American mathematician

Susan Hammond Marshall is an American mathematician specializing in number theory, arithmetic geometry, and mathematical proof techniques. She is an associate professor of mathematics at Monmouth University.

==Education and career==
Marshall is a 1993 graduate of Wake Forest University, majoring in mathematics with a minor in psychology; she cites Wake Forest professors John Baxley and Stephen B. Robinson as early mentors in mathematics. After taking a position analyzing Hubble Space Telescope data at the Goddard Space Flight Center,
she went to the University of Arizona for graduate study in mathematics, completing her Ph.D. in 2001. Her dissertation, Crystalline Representations and Neron Models, was supervised by Minhyong Kim.

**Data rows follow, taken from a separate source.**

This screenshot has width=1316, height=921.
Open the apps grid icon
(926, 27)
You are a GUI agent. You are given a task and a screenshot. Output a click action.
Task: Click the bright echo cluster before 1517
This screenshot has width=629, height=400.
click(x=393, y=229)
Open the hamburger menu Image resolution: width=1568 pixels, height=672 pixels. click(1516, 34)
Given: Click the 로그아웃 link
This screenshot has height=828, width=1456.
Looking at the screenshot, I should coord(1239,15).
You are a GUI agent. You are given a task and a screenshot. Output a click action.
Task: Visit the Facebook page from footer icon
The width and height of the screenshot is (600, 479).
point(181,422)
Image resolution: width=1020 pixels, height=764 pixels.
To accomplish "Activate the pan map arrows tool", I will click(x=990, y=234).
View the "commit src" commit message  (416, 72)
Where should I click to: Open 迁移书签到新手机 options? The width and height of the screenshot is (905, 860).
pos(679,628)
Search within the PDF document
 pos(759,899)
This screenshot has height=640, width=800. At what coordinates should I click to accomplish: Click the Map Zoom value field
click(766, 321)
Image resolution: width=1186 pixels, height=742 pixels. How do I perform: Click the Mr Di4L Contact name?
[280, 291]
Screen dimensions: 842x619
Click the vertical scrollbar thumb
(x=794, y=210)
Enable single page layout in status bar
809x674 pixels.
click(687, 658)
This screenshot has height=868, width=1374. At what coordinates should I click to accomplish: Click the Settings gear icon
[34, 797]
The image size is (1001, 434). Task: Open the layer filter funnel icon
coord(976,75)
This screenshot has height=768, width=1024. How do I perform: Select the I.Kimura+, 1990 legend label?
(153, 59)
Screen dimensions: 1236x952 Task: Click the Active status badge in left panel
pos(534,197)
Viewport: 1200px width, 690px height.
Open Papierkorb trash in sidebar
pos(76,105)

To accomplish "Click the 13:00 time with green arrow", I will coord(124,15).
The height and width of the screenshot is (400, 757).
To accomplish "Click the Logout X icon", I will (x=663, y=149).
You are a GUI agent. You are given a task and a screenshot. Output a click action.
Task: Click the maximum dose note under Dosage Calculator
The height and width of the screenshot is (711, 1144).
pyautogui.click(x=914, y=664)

She was a postdoctoral researcher at the University of Texas at Austin from 2001 to 2004, and joined the Monmouth faculty in 2004.

==Recognition==
In 2014, Marshall won the Carl B. Allendoerfer Award of the Mathematical Association of America for her exposition with Monmouth colleague Donald R. Smith on the application of control theory to the study of the distribution of prime numbers. In the same year, she also won the Paul R. Halmos – Lester R. Ford Award with Alexander Perlis for their writing on how Heronian tetrahedra can always be realized with integer coordinates. Her article with Smith also won the 2016 Chauvenet Prize.

In 2019 the New Jersey Section of the Mathematical Association of America gave Marshall their Award for Distinguished College or University Teaching of Mathematics.